Speaker
KyoungSoo Park
Associate Professor, KAIST, Korea
KyoungSoo Park is an associate professor in the electrical engineering department at KAIST. He received his B.S. degree in computer science from Seoul National University in 1997, and his M.A. (in 2004) and Ph.D. (in 2007) degrees in computer science from Princeton University. After his Ph.D., he worked as associate research scholar at Princeton University from 2007 to 2008 and worked as assistant professor in the computer science department at the University of Pittsburgh for the year of 2009. In 2007, he co-founded CoBlitz, Inc. (acquired by Verivue, Inc. in 2010, and later acquired by Akamai,Inc. in 2012) which provides highly scalable and reliable content distribution services to ISPs and telcos.

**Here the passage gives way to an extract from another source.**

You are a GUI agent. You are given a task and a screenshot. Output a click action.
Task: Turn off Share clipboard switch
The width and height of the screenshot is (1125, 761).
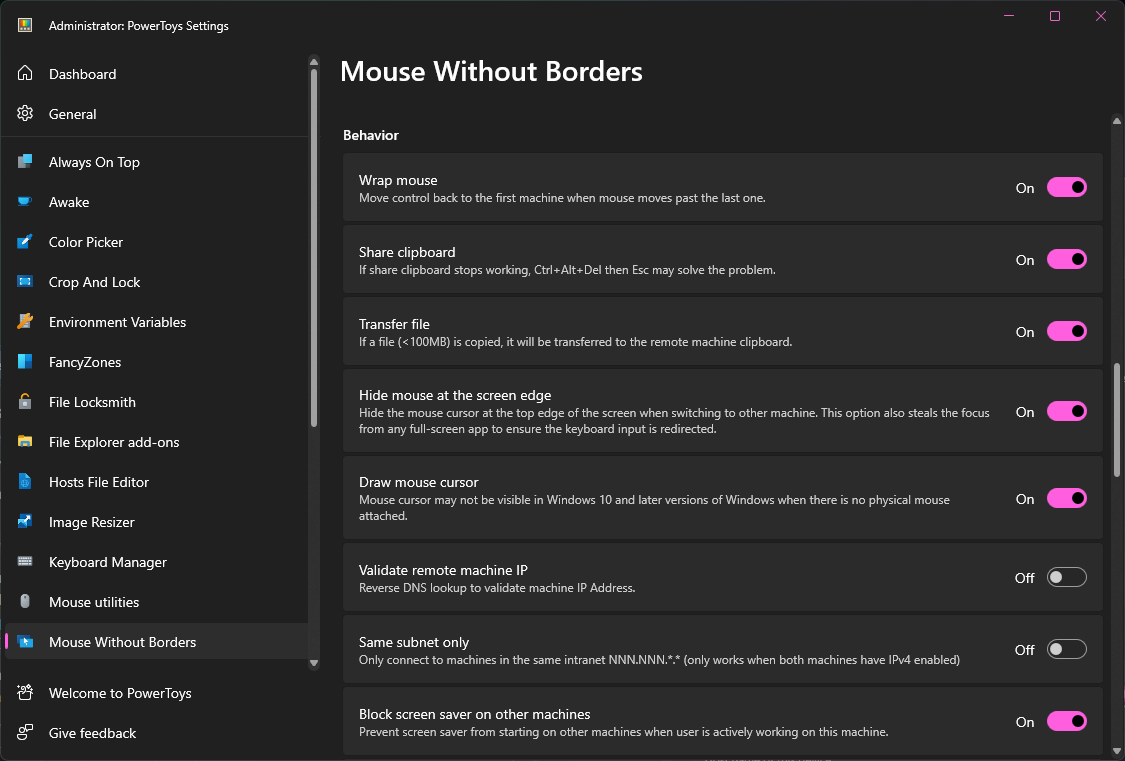pos(1066,259)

Title: Unleashing Middleboxes with New Programming Abstraction
Abstract:
Recent popularity of network functions virtualization (NFV) and software-defined networking (SDN) has greatly renewed the interest in easy development and management of network middleboxes. Unfortunately, building flow-processing middleboxes is often challenging since it requires deep understanding of complex TCP state management and custom packet processing library. This is because the current networking API is mostly designed for end-user applications, and it lacks proper abstraction for networking operations typically required by stateful middleboxes.
In this talk, I will present the design and implementation of the mOS networking stack and its API, which abstracts the flow processing layer to suit the needs of complex middlebox operations. With the mOS networking API, developers can focus on their custom logic triggered by user-defined flow-level events, instead of dealing with low-level packet/flow processing. We extend the Berkeley socket API to benefit from its simplicity and flexibility, and base our implementation on mTCP, a high-performance user-level TCP/IP stack. We find that the mOS API allows modular development of stateful middleboxes, often producing a significant code line reduction. We also port popular middlebox applications and libraries such as Snort, nDPI, and PRADS, and find that the mOS networking API greatly simplifies flow-level middlebox processing with little performance degradation.